Reproduce every one of the lines below word for word, leaving the pictures out of your answer.

(Items from a dataset)
# # #

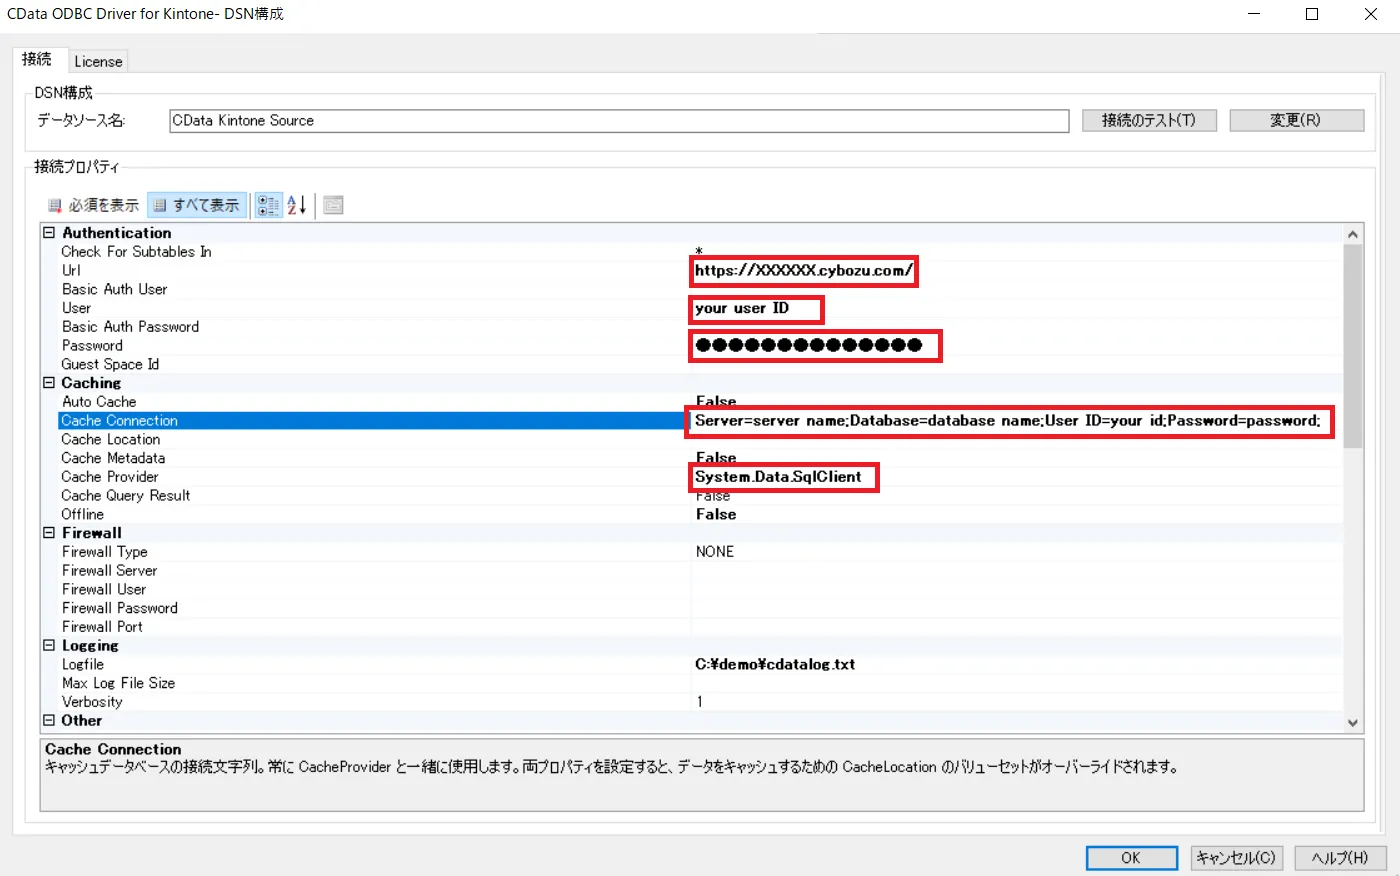1400x876 pixels.
Task: Click the データソース名 input field
Action: 618,120
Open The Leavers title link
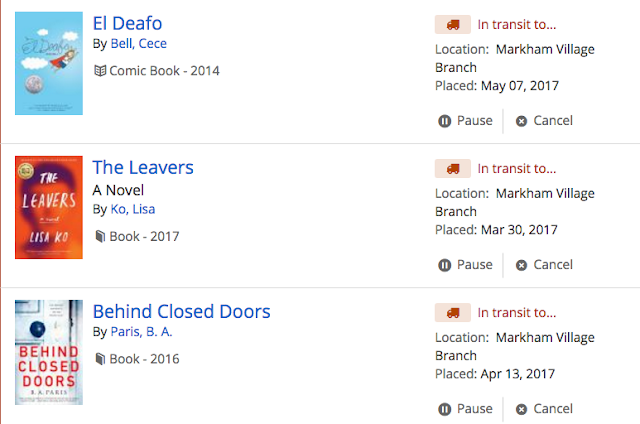Viewport: 640px width, 424px height. click(143, 167)
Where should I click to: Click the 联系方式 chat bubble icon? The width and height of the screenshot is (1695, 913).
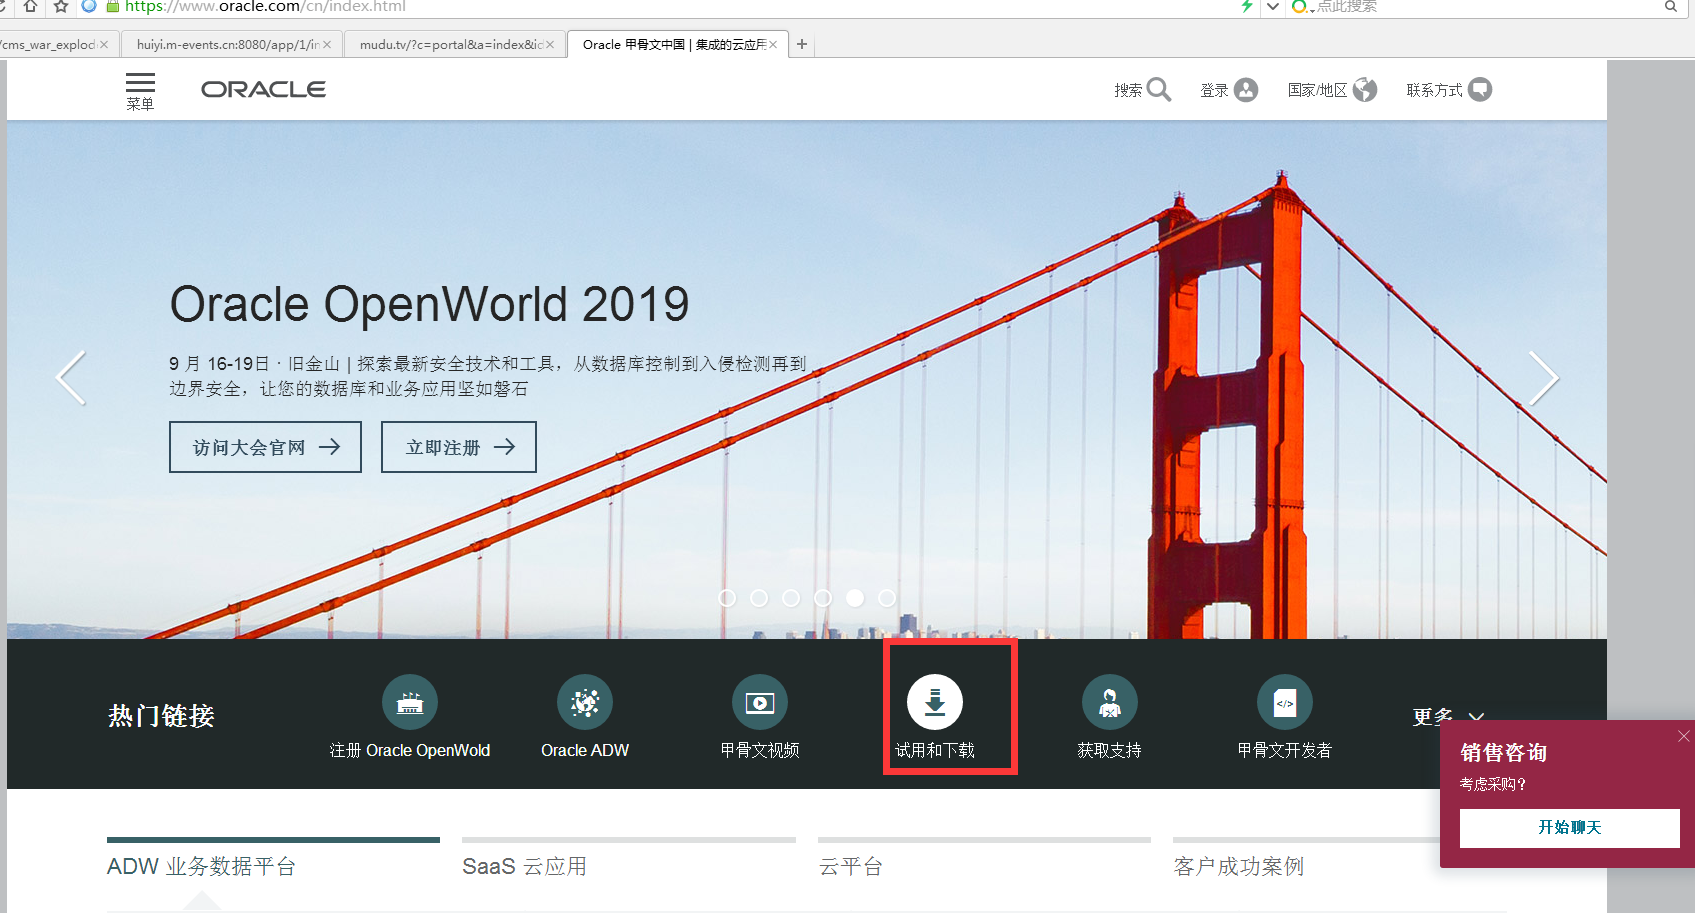pos(1480,90)
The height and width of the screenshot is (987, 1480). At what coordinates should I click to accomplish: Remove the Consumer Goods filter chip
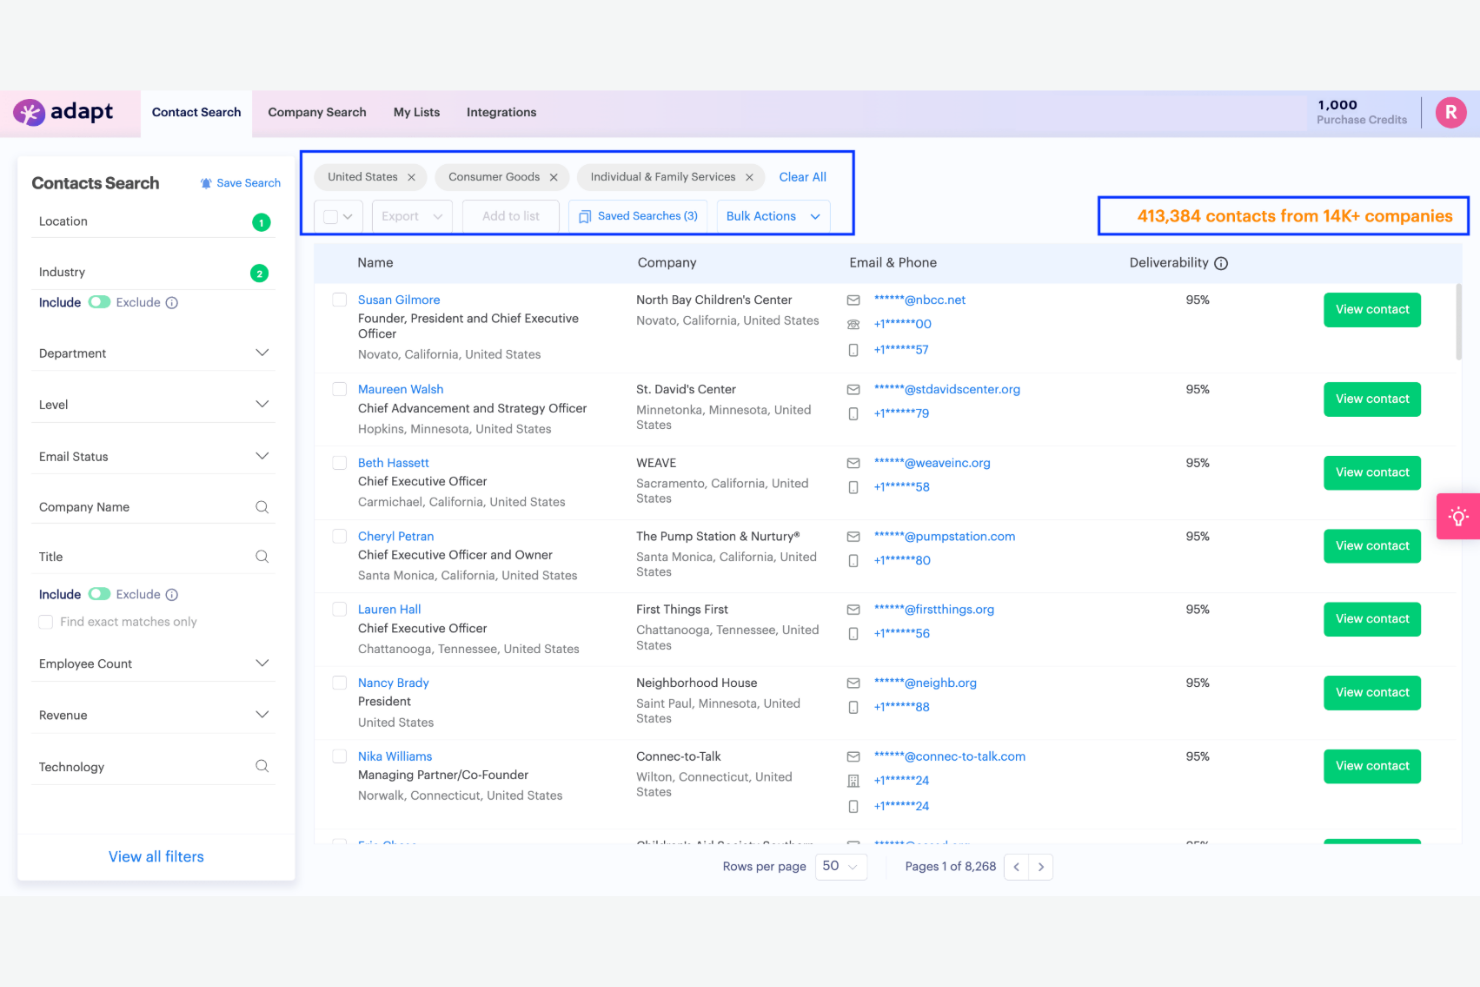pos(553,177)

# # #

▸ **THE COMPLETED TASK**
1400x876 pixels.
Task: Click the データソース名 input field
Action: 618,120
Open The Leavers title link
Viewport: 640px width, 424px height. click(143, 167)
Where should I click to: Click the 联系方式 chat bubble icon? The width and height of the screenshot is (1695, 913).
pos(1480,90)
The height and width of the screenshot is (987, 1480). At what coordinates should I click to accomplish: Remove the Consumer Goods filter chip
pos(553,177)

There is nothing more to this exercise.